[CONSIGNES]
a - D'après l'entretien, à quel concours le projet a-t-il été primé ?
b - Indiquez si chacune des affirmations suivantes concorde avec l'entretien, en citant les mots décisifs du texte : (i) le projet a été exposé par l'Unesco ; (ii) la personne interrogée s'attendait à un tel succès ; (iii) des personnes atteintes d'albinisme ont été envoyées dans des centres dentaires.

[ENTRETIEN]
^^^^^^^^^^^^^^^^
Ton projet a été salué par la communauté internationale. Il a notamment été primé au concours Unicef Photo of the Year Award 2013 et a été exposé par le Haut-Commissariat des Nations unies aux droits de l’homme et par l’Unesco, pour ne citer que les plus grands. T’attendais-tu à un tel succès ?

Pas du tout. Au moment où je faisais les photos, mon but était de changer les choses, mais je ne savais pas comment. Le fait de gagner un prix a crédibilisé l’ensemble de mon travail, en plus de lui apporter une dimension internationale. Sans cela, je n’aurai jamais pu avancer dans mon projet.

 

On te sent très motivée. Aujourd’hui, quelles sont les suites que tu comptes donner à Blanc Ébène ?

Après avoir toqué aux portes de toutes les entreprises à Kinshasa pour récolter des fonds, la fondation Mwimba Texas et moi-même avons pu envoyer des personnes atteintes d’albinisme dans des centres ophtalmologiques. Elles souffrent en effet de graves problèmes visuels et, par conséquent, les enfants ont un accès compliqué à l’éducation. Celles et ceux qui ont la chance d’aller à l’école ne voient pas le tableau. Or, le savoir et la connaissance sont la source de leur intégration. C’est important de leur donner des loupes ou des lunettes, pour qu’elles et ils puissent apprendre à lire et écrire.
^^^^^^^^^^^^^^^^
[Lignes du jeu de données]
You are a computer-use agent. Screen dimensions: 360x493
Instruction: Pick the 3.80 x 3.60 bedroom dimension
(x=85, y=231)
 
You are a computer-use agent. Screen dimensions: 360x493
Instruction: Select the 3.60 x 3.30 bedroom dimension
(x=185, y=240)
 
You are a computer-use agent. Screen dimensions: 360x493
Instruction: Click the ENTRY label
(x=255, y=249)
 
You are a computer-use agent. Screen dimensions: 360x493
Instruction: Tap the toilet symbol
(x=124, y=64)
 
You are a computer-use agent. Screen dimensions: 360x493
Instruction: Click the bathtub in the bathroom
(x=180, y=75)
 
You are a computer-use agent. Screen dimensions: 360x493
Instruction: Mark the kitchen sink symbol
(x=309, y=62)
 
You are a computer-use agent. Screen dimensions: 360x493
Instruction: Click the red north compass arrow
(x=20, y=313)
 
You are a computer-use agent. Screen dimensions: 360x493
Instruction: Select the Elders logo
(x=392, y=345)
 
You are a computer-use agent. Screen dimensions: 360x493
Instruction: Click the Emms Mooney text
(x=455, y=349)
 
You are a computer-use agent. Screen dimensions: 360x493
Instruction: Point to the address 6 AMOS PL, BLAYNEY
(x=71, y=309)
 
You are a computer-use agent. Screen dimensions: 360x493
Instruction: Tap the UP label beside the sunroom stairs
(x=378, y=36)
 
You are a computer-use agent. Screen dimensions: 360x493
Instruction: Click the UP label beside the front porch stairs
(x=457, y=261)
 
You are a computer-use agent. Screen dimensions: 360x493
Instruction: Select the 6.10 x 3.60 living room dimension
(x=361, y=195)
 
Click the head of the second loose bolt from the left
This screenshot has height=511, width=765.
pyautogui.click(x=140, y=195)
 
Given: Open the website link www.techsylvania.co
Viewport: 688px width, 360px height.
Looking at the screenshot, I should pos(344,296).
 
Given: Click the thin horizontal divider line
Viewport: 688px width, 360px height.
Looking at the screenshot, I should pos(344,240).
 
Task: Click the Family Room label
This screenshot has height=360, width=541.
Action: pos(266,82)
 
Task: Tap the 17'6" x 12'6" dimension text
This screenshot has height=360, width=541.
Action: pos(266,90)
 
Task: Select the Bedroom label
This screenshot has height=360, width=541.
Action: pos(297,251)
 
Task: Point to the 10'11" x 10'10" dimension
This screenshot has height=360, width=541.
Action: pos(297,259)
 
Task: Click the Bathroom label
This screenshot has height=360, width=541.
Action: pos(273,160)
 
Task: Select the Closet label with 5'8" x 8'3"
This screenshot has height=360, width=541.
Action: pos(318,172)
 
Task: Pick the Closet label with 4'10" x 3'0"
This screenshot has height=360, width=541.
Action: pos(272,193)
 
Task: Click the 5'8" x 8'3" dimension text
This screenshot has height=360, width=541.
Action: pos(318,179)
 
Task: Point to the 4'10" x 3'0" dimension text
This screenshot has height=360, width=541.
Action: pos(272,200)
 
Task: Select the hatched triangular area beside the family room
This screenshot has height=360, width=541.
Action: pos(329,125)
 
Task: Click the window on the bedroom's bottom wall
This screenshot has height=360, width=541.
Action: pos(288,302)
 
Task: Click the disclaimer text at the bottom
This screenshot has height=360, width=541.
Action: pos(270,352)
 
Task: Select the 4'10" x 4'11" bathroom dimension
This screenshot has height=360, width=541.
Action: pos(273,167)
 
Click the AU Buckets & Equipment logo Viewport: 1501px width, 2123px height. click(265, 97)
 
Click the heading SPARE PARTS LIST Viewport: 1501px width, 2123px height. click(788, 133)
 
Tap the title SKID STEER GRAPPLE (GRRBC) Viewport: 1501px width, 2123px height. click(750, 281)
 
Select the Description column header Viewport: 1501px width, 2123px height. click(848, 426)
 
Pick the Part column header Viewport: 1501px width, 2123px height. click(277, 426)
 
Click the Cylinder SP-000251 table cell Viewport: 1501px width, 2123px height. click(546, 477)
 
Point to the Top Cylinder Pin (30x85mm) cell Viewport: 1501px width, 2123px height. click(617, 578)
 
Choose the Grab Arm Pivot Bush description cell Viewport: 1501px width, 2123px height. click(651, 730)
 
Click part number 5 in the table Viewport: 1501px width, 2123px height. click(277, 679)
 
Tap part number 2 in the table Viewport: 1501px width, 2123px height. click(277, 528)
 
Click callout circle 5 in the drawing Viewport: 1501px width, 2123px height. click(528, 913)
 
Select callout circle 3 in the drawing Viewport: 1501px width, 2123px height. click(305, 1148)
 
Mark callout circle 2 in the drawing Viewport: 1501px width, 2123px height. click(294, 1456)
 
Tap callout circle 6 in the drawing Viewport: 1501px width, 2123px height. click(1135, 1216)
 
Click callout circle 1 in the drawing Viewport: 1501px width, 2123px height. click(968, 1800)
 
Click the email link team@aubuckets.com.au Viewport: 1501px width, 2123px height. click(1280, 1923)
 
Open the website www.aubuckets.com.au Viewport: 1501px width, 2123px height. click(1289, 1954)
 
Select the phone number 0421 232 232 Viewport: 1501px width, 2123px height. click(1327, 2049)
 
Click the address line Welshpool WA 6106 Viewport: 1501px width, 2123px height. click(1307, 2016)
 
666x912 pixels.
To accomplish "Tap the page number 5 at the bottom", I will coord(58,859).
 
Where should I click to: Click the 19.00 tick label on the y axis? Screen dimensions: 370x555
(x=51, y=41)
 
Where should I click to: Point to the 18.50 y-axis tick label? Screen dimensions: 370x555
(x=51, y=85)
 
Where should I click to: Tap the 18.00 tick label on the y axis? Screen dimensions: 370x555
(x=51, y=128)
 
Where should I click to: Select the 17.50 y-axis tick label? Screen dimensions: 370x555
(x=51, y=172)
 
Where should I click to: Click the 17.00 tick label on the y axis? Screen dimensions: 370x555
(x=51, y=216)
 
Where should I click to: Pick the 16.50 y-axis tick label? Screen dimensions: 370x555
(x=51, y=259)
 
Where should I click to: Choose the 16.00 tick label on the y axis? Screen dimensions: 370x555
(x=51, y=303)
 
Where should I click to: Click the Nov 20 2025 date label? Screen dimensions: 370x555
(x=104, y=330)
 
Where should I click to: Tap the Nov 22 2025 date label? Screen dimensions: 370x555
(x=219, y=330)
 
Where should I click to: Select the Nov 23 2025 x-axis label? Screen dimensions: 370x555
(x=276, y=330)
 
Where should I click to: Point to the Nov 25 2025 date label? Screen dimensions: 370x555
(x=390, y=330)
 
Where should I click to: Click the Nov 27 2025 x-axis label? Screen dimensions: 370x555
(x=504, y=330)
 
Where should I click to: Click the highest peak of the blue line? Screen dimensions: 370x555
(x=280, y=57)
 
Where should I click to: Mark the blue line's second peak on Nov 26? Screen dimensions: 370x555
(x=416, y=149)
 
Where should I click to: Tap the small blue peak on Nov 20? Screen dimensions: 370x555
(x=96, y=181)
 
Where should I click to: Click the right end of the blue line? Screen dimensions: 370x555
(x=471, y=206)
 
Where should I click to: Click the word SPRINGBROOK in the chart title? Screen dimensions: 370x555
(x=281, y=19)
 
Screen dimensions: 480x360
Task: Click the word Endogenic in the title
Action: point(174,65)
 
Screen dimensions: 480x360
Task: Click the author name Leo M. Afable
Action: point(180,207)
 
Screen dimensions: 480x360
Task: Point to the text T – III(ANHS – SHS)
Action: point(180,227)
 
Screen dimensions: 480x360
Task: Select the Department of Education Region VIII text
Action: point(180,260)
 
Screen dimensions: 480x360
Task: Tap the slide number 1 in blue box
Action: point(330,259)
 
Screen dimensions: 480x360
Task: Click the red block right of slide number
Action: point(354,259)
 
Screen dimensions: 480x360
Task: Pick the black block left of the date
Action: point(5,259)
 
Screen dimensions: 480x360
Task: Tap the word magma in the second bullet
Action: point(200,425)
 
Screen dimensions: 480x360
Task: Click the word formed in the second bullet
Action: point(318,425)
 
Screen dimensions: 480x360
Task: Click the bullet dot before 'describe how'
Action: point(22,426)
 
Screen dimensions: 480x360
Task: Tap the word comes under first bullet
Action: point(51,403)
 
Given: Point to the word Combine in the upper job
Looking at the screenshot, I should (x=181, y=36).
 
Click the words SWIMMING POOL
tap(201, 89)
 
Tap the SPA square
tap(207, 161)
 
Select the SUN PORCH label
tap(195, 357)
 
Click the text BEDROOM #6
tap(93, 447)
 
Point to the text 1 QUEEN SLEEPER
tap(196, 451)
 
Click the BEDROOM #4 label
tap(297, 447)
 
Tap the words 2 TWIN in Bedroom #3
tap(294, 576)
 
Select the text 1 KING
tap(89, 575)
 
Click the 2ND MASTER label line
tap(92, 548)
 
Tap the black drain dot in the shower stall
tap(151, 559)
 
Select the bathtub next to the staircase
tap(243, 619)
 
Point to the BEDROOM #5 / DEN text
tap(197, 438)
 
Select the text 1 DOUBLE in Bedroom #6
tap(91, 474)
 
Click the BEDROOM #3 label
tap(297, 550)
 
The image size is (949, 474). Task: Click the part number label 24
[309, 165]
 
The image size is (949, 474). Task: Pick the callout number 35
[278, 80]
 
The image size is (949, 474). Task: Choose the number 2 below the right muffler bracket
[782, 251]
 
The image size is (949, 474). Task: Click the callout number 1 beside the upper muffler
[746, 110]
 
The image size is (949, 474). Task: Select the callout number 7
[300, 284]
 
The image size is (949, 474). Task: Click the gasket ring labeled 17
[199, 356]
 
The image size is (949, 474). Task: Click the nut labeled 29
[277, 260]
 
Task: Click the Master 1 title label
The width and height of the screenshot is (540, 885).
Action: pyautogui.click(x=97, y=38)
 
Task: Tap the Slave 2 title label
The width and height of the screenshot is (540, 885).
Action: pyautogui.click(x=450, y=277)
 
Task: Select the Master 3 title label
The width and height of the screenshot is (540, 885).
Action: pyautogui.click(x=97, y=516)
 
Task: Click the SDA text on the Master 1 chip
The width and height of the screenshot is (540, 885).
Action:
^^^^^^^^^^^^^^^^
[CORRIGÉ]
a - Le concours Unicef Photo of the Year Award 2013.

b -
(i) Oui : « a été exposé par le Haut-Commissariat des Nations unies aux droits de l’homme et par l’Unesco ».
(ii) Non : « Pas du tout. »
(iii) Non : « envoyer des personnes atteintes d’albinisme dans des centres ophtalmologiques ».